[racket-dev] long double for racket

From: Michael Filonenko (mfilonenko at ipa.nw.ru)
Date: Sat Dec 22 12:24:15 EST 2012

Hi all.

Modern FPUs can accelerate three types of floating-point arithmetic:
single (32 bit), double (64 bit), long double (80 bit).

Currently Racket supports single and double precisions (flonum) and
is able to JIT operations on them.

The task that is currently being done is adding long double type
(hereinafter extflonum) arithmetic into racket, along with the
corresponding vector type (hereinafter extflvector).

Here we go:

"Long double" requires modification of three racket parts:
  - C core;
  - JIT;
  - Racket library.

Also, long double arithmetic requires setting "extended mode" flag on
FPU, which forces the FPU to use 80-bit registers. The side effect on
that flag is that the FPU gives slightly different (more accurate, but
not IEEE-compliant) results for 64-bit operations. That is usually
not a problem on machines who have SSE2 (introduced in Pentium 4 in
2001). In presense of SSE2, Racket performs 64-bit operations solely
on 64-bit SSE2 registers (see MZ_USE_JIT_SSE and --mfpmath=sse), so the
results are IEEE-compliant. 80-bit operations are done on FPU anyway
as SSE2 can not do them. Therefore, by setting the "extended mode" on
FPU, we introduce a subtle difference in ordinary flonums, but only on
old machines that do not have SSE2. Also, on PowerPC machines
the whole thing with extflonums will be canceled because they
do not have 80-bit registers.

As for the C core: extended floating-point arithmetic is supported by
gcc compiler on Linux, so build scripts for Linux does not require any
change. Windows is another story. MSVC, commonly used to build Racket
for Windows, does not support anything besides double precision. So we
are forced to use gcc for Windows build, too. Cygwin's gcc is not a
good option for us, because it denies the opportunity to use standard
Windows GUI libraries etc. The other options are mingw (32-bit only)
and mingw-w64 (both 32 and 64 bit). Many thanks to Matthew Flatt for
his effort to port Racket to mingw.
(Yet another option is Intel compiler, but I have not looked into it yet.)

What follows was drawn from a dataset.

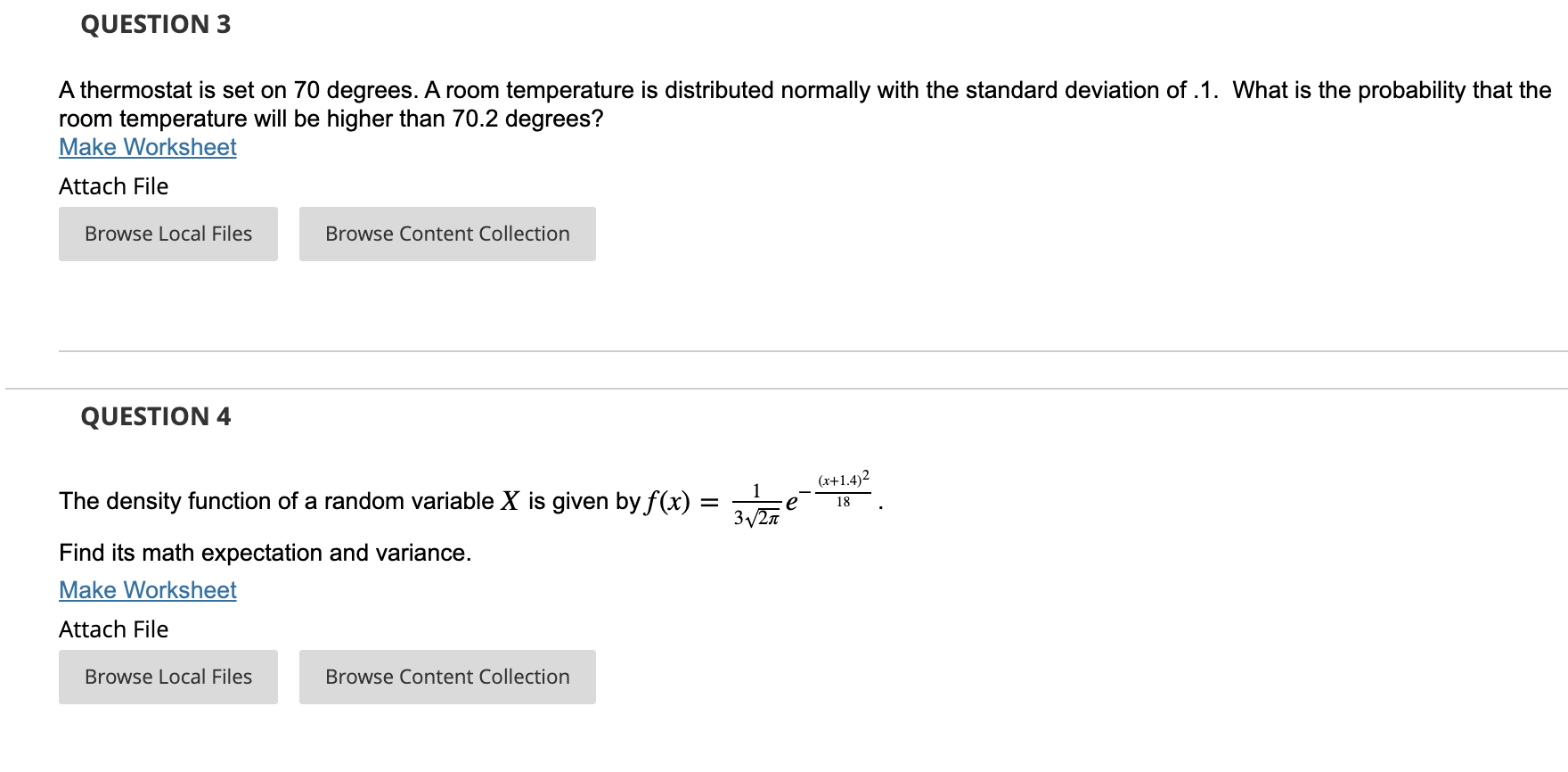The image size is (1568, 772).
Task: Click Browse Local Files under Question 4
Action: pos(167,677)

Extflonums are tested on Linux x86_64, and Windows 7 x86 (VirtualBox).

I try to keep my modifications separate from other code. That requires
much copy-paste, but hopefully makes my code easier to understand.

=== Miscellaneous notes:

* Extflonum has text representation with "l" suffix
(similar to "f" suffix for single flonums).

* Extflonum is not integrated into existing racket arithmetic (so, (+
123.0l0 513.0l0) is not possible). Extflonums have their own set of
functions: extfl+, extfl-, extfl*, unsafe-extfl+, unsafe-extfl-, etc
(similarly to flonums). The only Racket functions that were modified
are reader, printer, and "equal?" (see below).

* The macro that guards the extflonum code is MZ_LONG_DOUBLE.
The config definition is MZ_USE_LONG_DOUBLE, which enables MZ_LONG_DOUBLE.
The configuration scripts were not modified.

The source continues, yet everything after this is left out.